The knowledge about molecular features of uterine leiomyoma can be of practical value in differential diagnosis especially in tumors with some unusual morphological features, such as cellular leiomyomas. In some of these tumors, especially so-called highly cellular leiomyomas, the distinction from tumors with endometrial stromal differentiation, including low grade endometrial stromal sarcoma (LG-ESS), may be problematic. Most of these tumors can be distinguished based on combination of morphological and immunohistochemical features. However, rare tumors can have overlapping features between cellular leiomyoma and LG-ESS and in these tumors, molecular testing may be helpful. However, the knowledge of molecular aberrations occurring in endometrial stromal tumors is rapidly evolving and the spectrum of aberration is broadening. These aberrations do not occur in uterine leiomyoma. However, with increasing knowledge about molecular aberrations occurring in mesenchymal uterine tumors, new aberrations were described, which can occur in both cellular leiomyoma and endometrial stromal tumors. For example, tumors with KAT6B::KANSL1 and KAT6A::KANSL1 fusion resembling LG-ESS some of them with sex cord-like features have been described recently [41]. These tumors have potential to aggressive behavior, even though most of them were characterized by well-defined borders. However, the fusions detected in these tumors have been described in 1 case of uterine leiomyoma and 1 case of uterine leiomyosarcoma [42, 43].

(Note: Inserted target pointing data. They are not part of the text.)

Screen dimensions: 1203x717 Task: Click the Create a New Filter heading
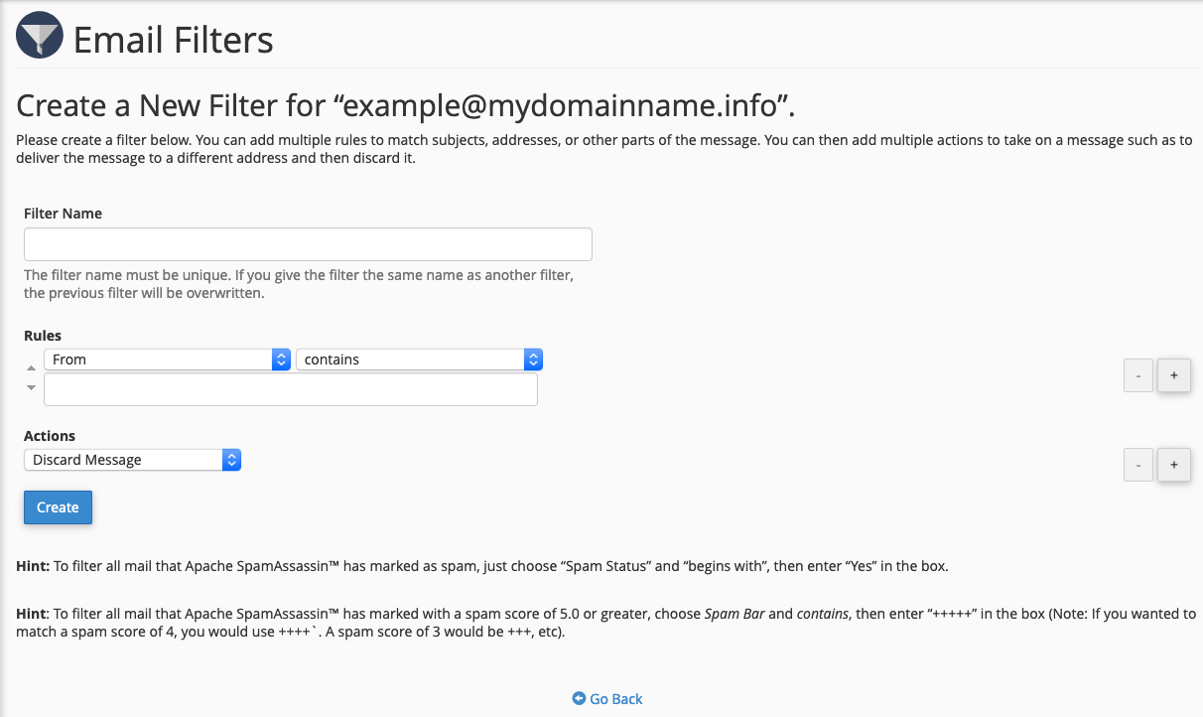pyautogui.click(x=406, y=106)
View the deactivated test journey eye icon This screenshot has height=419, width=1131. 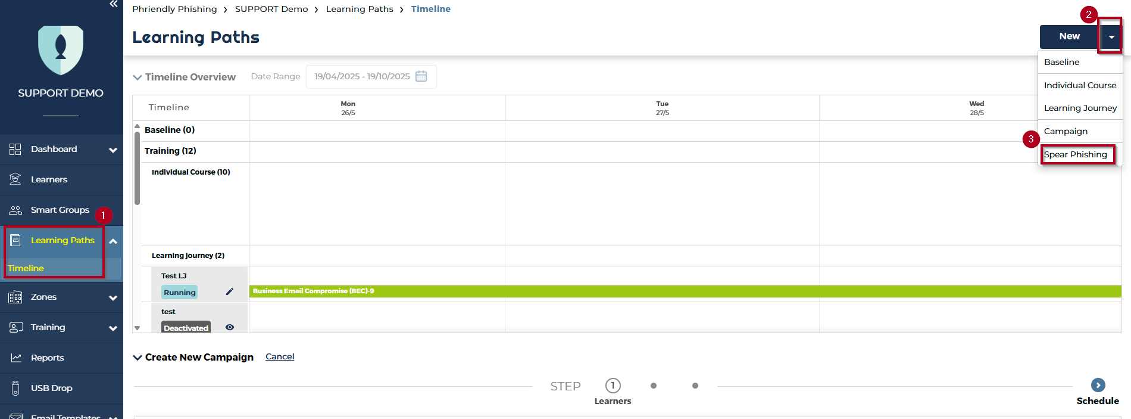pyautogui.click(x=230, y=327)
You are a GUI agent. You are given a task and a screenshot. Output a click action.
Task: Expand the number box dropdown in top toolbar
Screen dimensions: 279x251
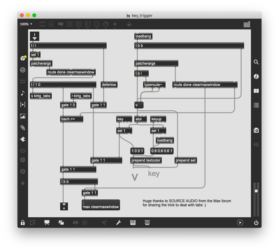pos(97,25)
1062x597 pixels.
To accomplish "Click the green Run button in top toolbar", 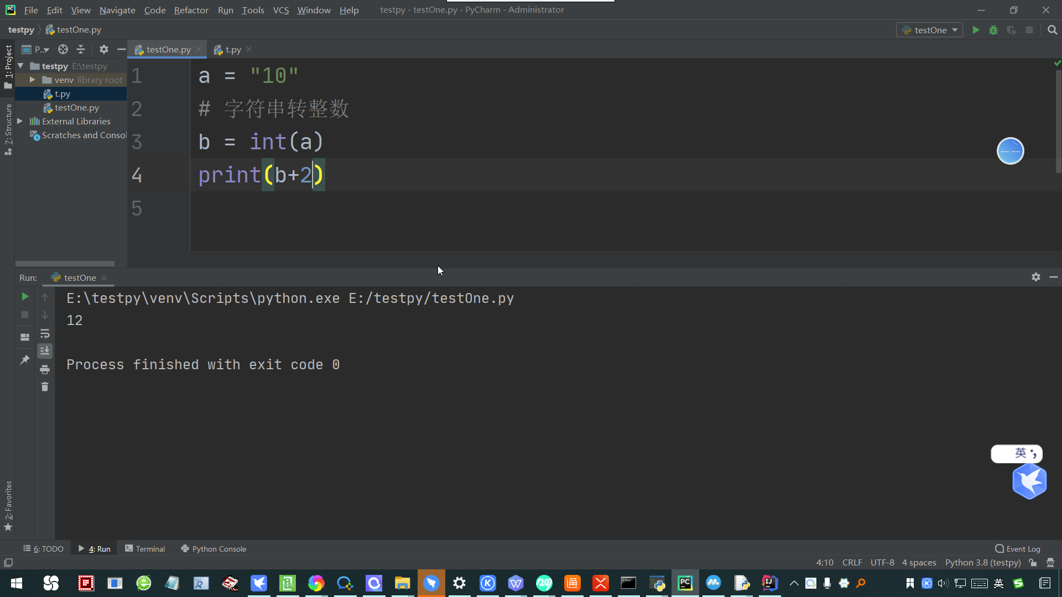I will [x=976, y=30].
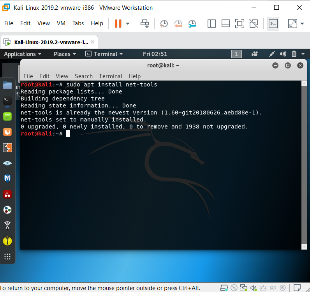
Task: Open VMware snapshot manager
Action: tap(192, 23)
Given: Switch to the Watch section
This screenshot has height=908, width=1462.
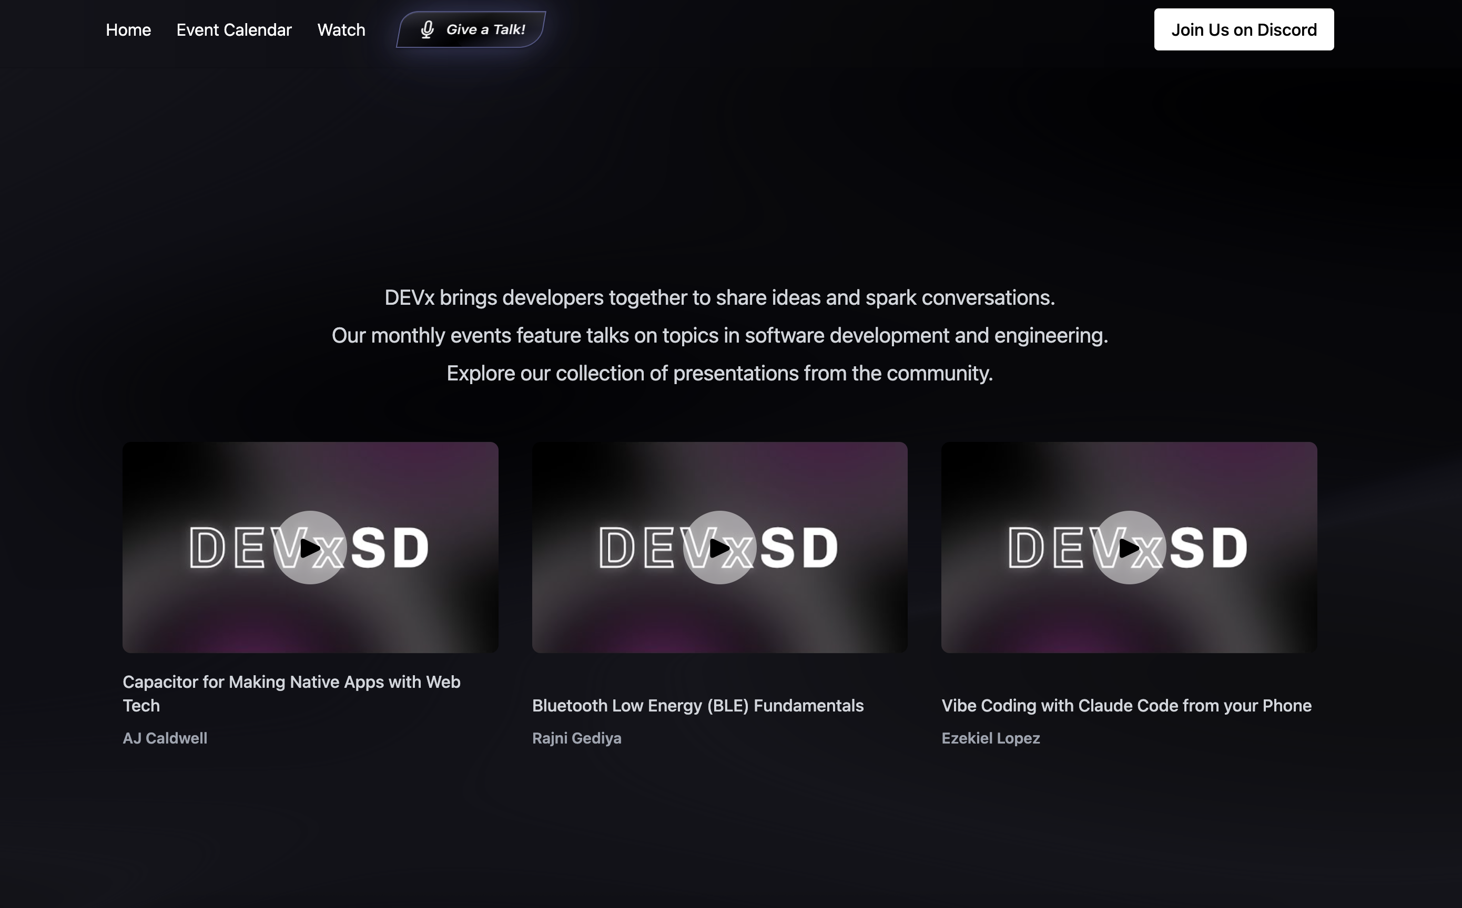Looking at the screenshot, I should tap(341, 29).
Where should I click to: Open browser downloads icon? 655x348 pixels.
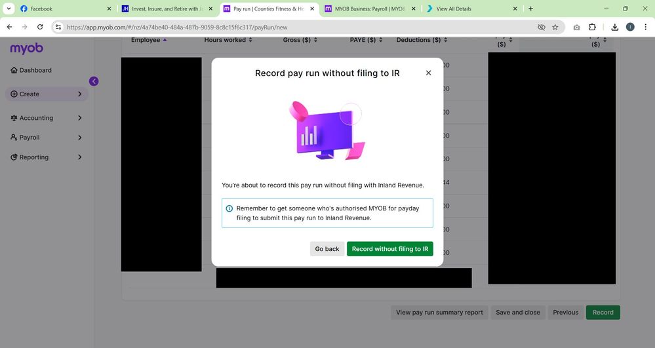pyautogui.click(x=614, y=28)
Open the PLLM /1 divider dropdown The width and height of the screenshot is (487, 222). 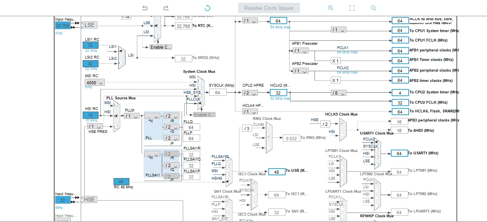point(132,116)
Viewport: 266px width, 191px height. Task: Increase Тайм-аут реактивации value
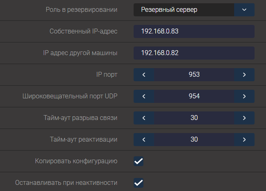pos(244,140)
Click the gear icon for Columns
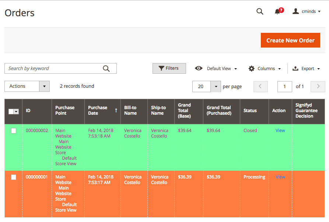The image size is (329, 222). coord(252,68)

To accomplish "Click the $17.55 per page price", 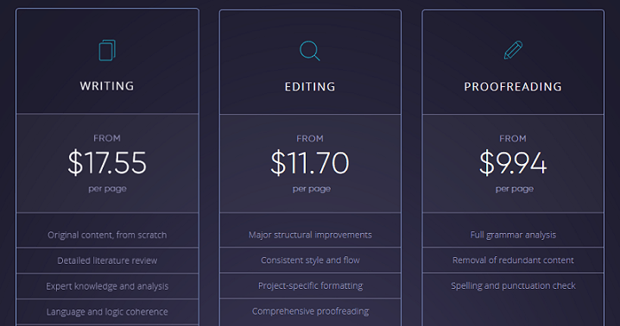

In conclusion, our study showed that RAD51::NUDT3 fusion can occur in both usual and cellular leiomyoma. RAD51B may be a fusion partner of HMGA2 and HMGA1 but can occur in fusion with other genes including NUDT3 and seems to be a potential driver event in these tumors mutually exclusive with other driver aberrations defining molecular leiomyoma subtypes. Nevertheless, more data is needed to confirm the possibility of RAD51B altered uterine leiomyoma as a distinct molecular subtype. From practical point of view, we should add the RAD51B::NUDT3 fusion into the spectrum of fusions which can occur in leiomyocellular tumors, but has never been described in tumors of other histogenesis including inflammatory myofibroblastic tumor, endometrial stromal tumors, and tumors with kinase fusions such as NTRK, RET, and ROS1. Based on this, this fusion seems to be specific for tumors with leiomyocellular differentiation. This can be important for differential diagnosis between cellular leiomyoma and LG-ESS, but also for the differential diagnosis of tumors of other histogenesis, which can be in some cases with equivocal features complicated on morphological and immunohistochemical level only.